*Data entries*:

--- --- ---

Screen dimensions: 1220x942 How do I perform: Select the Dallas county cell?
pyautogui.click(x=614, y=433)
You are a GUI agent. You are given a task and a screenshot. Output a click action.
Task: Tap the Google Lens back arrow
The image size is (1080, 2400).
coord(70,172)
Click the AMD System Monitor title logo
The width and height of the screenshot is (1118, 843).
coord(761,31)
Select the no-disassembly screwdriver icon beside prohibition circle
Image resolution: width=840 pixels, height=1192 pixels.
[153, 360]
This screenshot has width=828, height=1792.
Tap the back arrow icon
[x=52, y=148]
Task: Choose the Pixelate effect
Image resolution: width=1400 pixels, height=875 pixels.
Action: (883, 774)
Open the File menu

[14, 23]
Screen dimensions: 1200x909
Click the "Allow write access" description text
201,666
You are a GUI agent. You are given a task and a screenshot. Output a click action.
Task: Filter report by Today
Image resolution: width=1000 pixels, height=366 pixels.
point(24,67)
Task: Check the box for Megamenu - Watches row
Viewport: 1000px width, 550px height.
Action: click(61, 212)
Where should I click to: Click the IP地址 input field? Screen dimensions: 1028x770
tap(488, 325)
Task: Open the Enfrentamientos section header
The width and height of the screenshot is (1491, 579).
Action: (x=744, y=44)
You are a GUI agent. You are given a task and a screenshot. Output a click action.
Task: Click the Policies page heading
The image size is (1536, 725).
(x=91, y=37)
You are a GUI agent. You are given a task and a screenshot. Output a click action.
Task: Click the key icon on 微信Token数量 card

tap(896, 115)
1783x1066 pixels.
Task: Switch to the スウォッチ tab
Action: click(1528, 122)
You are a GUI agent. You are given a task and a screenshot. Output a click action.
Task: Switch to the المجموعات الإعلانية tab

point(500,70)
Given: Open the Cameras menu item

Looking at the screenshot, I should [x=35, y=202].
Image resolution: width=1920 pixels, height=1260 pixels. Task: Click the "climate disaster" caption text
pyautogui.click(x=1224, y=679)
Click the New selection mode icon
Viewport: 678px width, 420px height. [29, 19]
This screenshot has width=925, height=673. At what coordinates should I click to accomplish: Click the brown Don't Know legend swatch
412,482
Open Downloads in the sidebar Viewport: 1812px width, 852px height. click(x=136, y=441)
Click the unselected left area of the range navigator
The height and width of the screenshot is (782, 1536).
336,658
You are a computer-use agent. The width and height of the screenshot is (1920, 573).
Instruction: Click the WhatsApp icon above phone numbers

--- --- ---

*WHAT TO DO*: Take the records shown above and output them again exactly.

*RESPONSE TO THE TASK*:
Screen dimensions: 1220x942 How do I perform: Select the Dallas county cell?
pyautogui.click(x=614, y=433)
You are a GUI agent. You are given a task and a screenshot. Output a click action.
Task: Tap the Google Lens back arrow
The image size is (1080, 2400).
coord(70,172)
Click the AMD System Monitor title logo
The width and height of the screenshot is (1118, 843).
coord(761,31)
Select the no-disassembly screwdriver icon beside prohibition circle
Image resolution: width=840 pixels, height=1192 pixels.
[153, 360]
This screenshot has width=828, height=1792.
Tap the back arrow icon
[x=52, y=148]
Task: Choose the Pixelate effect
Image resolution: width=1400 pixels, height=875 pixels.
Action: (883, 774)
Open the File menu

[14, 23]
Screen dimensions: 1200x909
Click the "Allow write access" description text
201,666
You are a GUI agent. You are given a task and a screenshot. Output a click action.
Task: Filter report by Today
Image resolution: width=1000 pixels, height=366 pixels.
point(24,67)
Task: Check the box for Megamenu - Watches row
Viewport: 1000px width, 550px height.
Action: click(61, 212)
Where should I click to: Click the IP地址 input field? Screen dimensions: 1028x770
tap(488, 325)
Task: Open the Enfrentamientos section header
The width and height of the screenshot is (1491, 579).
Action: (x=744, y=44)
You are a GUI agent. You are given a task and a screenshot. Output a click action.
Task: Click the Policies page heading
The image size is (1536, 725).
(x=91, y=37)
You are a GUI agent. You are given a task and a screenshot. Output a click action.
Task: Click the key icon on 微信Token数量 card

tap(896, 115)
1783x1066 pixels.
Task: Switch to the スウォッチ tab
Action: click(1528, 122)
You are a GUI agent. You are given a task and a screenshot. Output a click action.
Task: Switch to the المجموعات الإعلانية tab

point(500,70)
Given: Open the Cameras menu item

Looking at the screenshot, I should [x=35, y=202].
Image resolution: width=1920 pixels, height=1260 pixels. Task: Click the "climate disaster" caption text
pyautogui.click(x=1224, y=679)
Click the New selection mode icon
Viewport: 678px width, 420px height. [29, 19]
This screenshot has width=925, height=673. At what coordinates should I click to accomplish: Click the brown Don't Know legend swatch
412,482
Open Downloads in the sidebar Viewport: 1812px width, 852px height. click(x=136, y=441)
Click the unselected left area of the range navigator
The height and width of the screenshot is (782, 1536).
336,658
You are a computer-use agent. The width and height of the screenshot is (1920, 573).
Instruction: Click the WhatsApp icon above phone numbers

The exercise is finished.